● The data
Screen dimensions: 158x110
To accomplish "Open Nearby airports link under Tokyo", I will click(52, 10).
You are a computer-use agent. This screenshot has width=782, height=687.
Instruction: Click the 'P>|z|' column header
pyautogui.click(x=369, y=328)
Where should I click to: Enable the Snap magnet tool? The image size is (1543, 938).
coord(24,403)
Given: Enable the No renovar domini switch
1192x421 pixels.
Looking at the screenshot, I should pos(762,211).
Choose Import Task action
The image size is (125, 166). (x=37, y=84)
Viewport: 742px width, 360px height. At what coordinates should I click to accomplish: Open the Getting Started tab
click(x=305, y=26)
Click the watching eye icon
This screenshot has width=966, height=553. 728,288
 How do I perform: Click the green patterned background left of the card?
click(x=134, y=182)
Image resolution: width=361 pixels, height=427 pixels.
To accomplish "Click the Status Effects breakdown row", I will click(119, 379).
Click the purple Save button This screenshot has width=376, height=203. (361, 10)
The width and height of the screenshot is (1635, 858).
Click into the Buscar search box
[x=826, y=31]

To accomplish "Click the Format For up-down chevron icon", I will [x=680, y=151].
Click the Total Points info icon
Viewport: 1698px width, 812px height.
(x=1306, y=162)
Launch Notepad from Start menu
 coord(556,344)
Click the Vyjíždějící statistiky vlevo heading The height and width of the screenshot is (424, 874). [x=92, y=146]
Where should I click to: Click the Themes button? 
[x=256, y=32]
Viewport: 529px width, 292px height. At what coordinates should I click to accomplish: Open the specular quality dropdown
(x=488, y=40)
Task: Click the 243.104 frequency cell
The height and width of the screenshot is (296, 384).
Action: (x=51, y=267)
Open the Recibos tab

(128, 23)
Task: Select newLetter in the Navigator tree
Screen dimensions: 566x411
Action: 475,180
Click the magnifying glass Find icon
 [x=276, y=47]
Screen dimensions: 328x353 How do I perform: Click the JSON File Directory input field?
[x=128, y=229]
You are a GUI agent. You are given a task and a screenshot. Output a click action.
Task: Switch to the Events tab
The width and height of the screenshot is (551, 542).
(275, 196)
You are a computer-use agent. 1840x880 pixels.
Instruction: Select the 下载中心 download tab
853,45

● Exercise description
With "agent" as the string to find, copy every line of the records that holds it.

● Final answer
You are a computer-use agent. This screenshot has width=782, height=687.
You are a GUI agent. You are given a task and a screenshot. Output a click action.
You are a computer-use agent. 1840x880 pixels.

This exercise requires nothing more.